Wie versteinert saß Nikolaos da. Er war bleich im Gesicht geworden. Seine kühle Maske bröckelte ab und gab eine ernste, traurige Milde frei. Einen Augenblick sah er die Bücher auf dem Tisch an, ohne den Blick von Marcus abzuwenden, ohne ihn aus den Augen zu lassen.
"Du musst um deinetwegen zur Vernunft kommen, nicht meinetwegen."
Eine Weile blickte Nikolaos Marcus an. Er schien nachzudenken. Mit der Hand drückte er gegen den Schriftrollenstapel, als wolle er ihn von sich schieben. Aber dafür reichte seine Kraft nicht - oder er wollte ihn gar nicht von sich schieben.
"Es liegt nicht an mir, dich anzuklagen. Ich war nicht Zeuge deines Verbrechens. Wohl aber viele andere -"
Auf einmal zuckte er zusammen.
"Gelte dein Gesetz, so müsste ich beim Statthalter Klage gegen dich erheben, wenn ich nicht des Todes sein wollte."
Seine Stimme war ruhig und kühl. Aber sein Blick war traurig.
"Sollte man mir vorwerfen, von deinem Verbrechen gewusst zu haben, so werde ich sagen, du würdest häufig im Wahn solche Dinge erzählen und die Bruderschaft hielte dich nur aus Mitleid aus und aus dem Grund, da du einst - bevor dir der Verstand geschwunden ist- ein glänzender Geograph warst. Immer seist du harmlos erschienen - nun, wir haben uns wohl getäuscht, wie man einem Hund die Tollwut manchmal auch nicht ansieht. Die Römer werden dich wahrscheinlich anklagen. Du wärst ihnen ein willkommener Sündenbock, den sie dem Pöbel präsentieren könnten.
Du weißt wohl, da bin ich mir sicher, dass ich im Falle einer Anklage nichts für dich tun kann, nicht einmal für dich sprechen, dich nicht einmal kennen werde."
Er hielt inne.
"Was rede ich da? Was nützen diese Gedanken!
Marcus, ich werde dich nicht anklagen und auch nicht dir den Tod nahelegen. Ich habe dir nichts zu befehlen und habe dich auch nicht in die Verbannung zu schicken.
Ja, der Priesterschaft verweisen werde ich dich. Du darfst diese heiligen Hallen nie wieder betreten. Lasse deine Habseligkeiten einpacken und fortschaffen und dann geh!

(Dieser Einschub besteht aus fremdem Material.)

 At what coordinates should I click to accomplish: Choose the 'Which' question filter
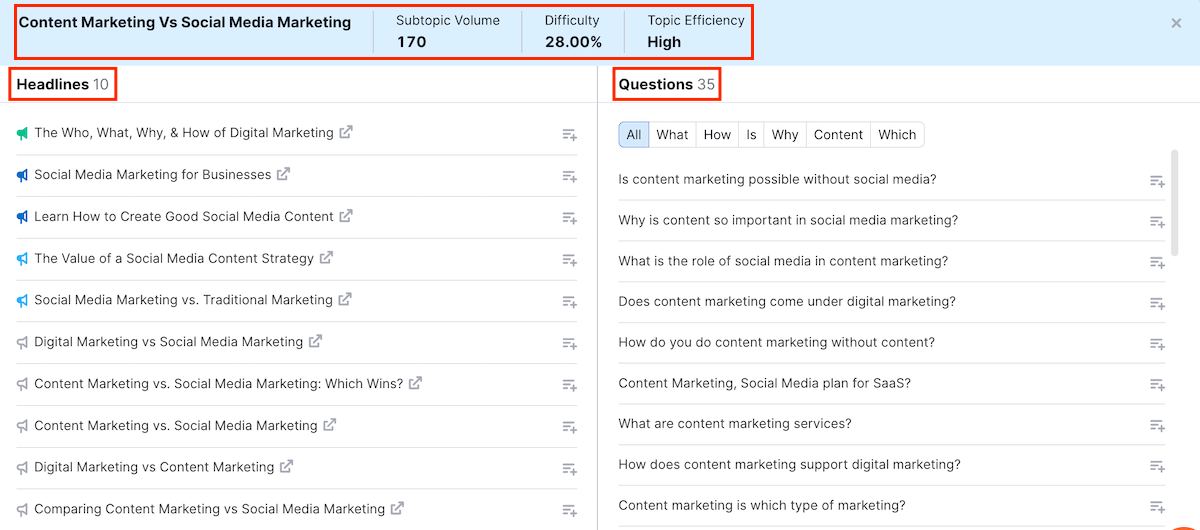tap(897, 135)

Zuvor aber bringe den Mousen und dem Apollon Sühneopfer dar. Kaufe die besten Opfertiere, die du dir leisten kannst.
Übergib das Opfer einem Priester, der es für dich ausführen soll. Sage, dass es ein Sühneopfer ist. Ich kann es nicht selbst für dich vollziehen, ich habe alle Hände damit zu tun, meinen Antritt in das Amt des Oberpriesters vorzubereiten. Wenn das Opfer vollzogen ist, verlasse das Mouseion auf dem schnellsten Weg."
Wieder dachte Nikolaos nach.
"Marcus, verlasse die Stadt nicht. Warte, ob ich die Römer dich anklagen, verurteilen und richten. Geschieht das nicht, so kannst du Gast auf meinem kleinen Landgut sein, sowie du das möchtest. Du kannst Schriften studieren, schreiben, in aller Ruhe deinen Studien nachgehen. Du musst dafür keine Gegenleistung erbringen. Wenn du mir tätig dafür danken willst, so kümmere dich um den Garten und hüte das Haus und beaufsichtige die Landarbeiter. Ich werde dich gelegentlich besuchen und dir Gesellschaft leisten, sowie es meine Geschäfte in der Stadt erlauben.
Ich stelle nur eine Bedingung, falls du mein Angebot annehmen möchtest: Es sollte sich nicht herumsprechen, dass du mein Gast bist. Und, wie ich schon sagte, musst du abwarten, ob du angeklagt wirst, und dich dann der Anklage stellen, sollte es soweit kommen.
Bitte glaube nicht, ich würde dich dazu drängen, mein Angebot anzunehmen. Sobald du das Sühneopfer dargebracht hast, kannst du gehen, wohin du willst."